Christopher R. Young
Flint Journal

 

"This is a show of reflection. The fine craftsmanship of the work reflects the artist's talent and skill; the subjects reflect Afro-American culture; and perhaps most importantly, the pieces reflect an awareness of places and cultures beyond our own."

Martha Lattie
Flint Journal

 

"The brilliant colors set off by black belong to Lester Johnson and nobody else."

Joy Hakanson Colby
Detroit News

 

"If Johnson were a musician he would never have played Wings Stadium, but he might well have jammed with Coltrane."

Mark Maher ~
Kalamazoo Gazette

 

"Collage has been the bedrock of 20th century abstraction. Collaging fugitive materials and abstraction places Lester on the cutting edge of those questions confronting the 21st century."

Al Loving

 

"He stands firm with self control. One exhilirating feature about him is his expressive eyes, set in pensive thought, yet radiating a creativity which only his fingers can capture on canvas."

Gerri Johnson
Michigan Chronicle

 

"Johnson is an exuberant and lyrical colorist. His abstract use of colors and constant reliance on music invokes Wassily Kandinsky's poetic artist's statement of 1911: Generally speaking, color directly influences the soul. Color is the keyboard, the eyes are the hammers, the soul is the piano with many strings. The artist is the hand that plays, touching one key or another purposely, to cause vibration in the soul."

Christopher R. Young
Flint Journal

 

". . . but the man with his hands on the art pulse, the ethnic pulse, at the moment, is Lester Johnson. His sculpture made of poles wrapped with fiber and raffia and hung loosely from the ceiling are totems befitting a tribal prince."

Marsha Miro
Detroit Free Press

 

"Lester Johnson of Detroit, who had a glorious one-person exhibit at GFAC (Greater Flint Arts Council) in December, is a consummate serious artist with nary a peer in this exhibit. A significantly gifted talent, Johnson has through the pressure of years of hard work, refined his art to the highest level"

Christopher R. Young
Flint Journal

 

"Lester's tubular totems are certainly beautiful. They are also somewhat mysterious. . ."

Gilbert B. Silverman
Collector

 

"Johnson's sculptural, mixed media works are geometrically precise, made with abstract collage elements that knit together past and present cultures with dazzling color. Often reflecting the vibrations of the universe, his works emerge as spontaneous, richly detailed creations that are as touchingly individual as they are profound.

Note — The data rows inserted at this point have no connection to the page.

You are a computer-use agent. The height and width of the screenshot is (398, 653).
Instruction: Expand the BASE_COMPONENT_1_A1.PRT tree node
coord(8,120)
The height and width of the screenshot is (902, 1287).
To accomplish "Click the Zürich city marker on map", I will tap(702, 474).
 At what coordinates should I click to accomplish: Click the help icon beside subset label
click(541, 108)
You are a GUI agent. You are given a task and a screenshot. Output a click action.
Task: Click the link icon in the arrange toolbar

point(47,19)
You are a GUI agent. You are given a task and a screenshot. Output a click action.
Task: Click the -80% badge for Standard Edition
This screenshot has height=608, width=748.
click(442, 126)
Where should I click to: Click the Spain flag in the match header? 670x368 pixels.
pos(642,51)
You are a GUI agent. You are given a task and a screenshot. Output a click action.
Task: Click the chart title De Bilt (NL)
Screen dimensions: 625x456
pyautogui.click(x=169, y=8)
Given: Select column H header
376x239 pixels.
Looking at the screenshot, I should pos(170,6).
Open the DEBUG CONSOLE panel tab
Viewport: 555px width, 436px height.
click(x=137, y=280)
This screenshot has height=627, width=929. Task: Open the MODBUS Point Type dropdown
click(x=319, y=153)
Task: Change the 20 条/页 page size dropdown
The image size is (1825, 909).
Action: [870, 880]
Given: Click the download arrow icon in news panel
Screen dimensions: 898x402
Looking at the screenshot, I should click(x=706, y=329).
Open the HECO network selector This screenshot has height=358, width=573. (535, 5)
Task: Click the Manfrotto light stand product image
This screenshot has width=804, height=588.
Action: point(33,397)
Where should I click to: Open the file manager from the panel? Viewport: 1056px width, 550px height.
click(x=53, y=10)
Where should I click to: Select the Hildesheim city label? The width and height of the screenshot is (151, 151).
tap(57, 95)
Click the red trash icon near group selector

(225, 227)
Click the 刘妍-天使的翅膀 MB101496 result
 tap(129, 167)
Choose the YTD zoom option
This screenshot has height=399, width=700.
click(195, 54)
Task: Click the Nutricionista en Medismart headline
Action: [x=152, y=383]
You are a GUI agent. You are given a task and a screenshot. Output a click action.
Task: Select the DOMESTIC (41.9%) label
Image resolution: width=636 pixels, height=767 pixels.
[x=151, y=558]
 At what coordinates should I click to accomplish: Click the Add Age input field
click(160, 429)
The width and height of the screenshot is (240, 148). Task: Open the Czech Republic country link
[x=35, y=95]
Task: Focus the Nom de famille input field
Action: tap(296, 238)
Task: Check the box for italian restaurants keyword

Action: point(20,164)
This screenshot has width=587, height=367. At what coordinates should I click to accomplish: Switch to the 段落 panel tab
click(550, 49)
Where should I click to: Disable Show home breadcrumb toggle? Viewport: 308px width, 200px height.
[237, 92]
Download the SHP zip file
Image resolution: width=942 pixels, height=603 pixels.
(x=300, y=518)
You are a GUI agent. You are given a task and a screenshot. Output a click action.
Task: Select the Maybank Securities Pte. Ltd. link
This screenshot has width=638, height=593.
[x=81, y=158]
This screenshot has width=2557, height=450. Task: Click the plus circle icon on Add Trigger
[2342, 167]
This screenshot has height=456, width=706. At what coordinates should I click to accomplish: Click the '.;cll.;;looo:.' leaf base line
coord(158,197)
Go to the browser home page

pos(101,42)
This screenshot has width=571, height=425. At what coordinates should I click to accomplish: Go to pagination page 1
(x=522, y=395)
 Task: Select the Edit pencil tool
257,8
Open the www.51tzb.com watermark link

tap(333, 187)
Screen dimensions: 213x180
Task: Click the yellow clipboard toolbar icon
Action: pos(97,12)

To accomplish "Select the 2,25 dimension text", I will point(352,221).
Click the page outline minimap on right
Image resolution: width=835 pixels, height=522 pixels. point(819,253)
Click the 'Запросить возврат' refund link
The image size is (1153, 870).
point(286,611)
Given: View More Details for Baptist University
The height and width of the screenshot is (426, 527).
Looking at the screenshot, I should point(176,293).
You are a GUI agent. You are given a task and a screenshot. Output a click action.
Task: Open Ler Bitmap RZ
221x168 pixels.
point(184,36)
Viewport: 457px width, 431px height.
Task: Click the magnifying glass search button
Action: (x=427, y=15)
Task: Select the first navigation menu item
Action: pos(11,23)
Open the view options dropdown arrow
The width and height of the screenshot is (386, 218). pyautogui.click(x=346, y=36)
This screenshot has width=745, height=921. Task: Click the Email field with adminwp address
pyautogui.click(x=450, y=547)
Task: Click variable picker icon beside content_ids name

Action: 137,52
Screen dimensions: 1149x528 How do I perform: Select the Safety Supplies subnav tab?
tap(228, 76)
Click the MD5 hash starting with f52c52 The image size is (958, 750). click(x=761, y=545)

His body of work spans several decades, and largely pays homage to the artistry of contemporary jazz musicians . . . most notably the late Miles Davis. Reflecting the sound of sophisticated jazz, Johnson's work shifts between tones and design, using the bold semantics of color to mimic the sound of instruments interacting, locking and unlocking in an exchange of ideas.

Uncompromisingly independent, Johnson has spent much of his creative life in confident isolation. His African and Native American spiritual heritage has attuned him to creating powerful, grand scale totems that are brilliantly colored and high-spirited . . . making for a crosscultural exchange of energy and vision."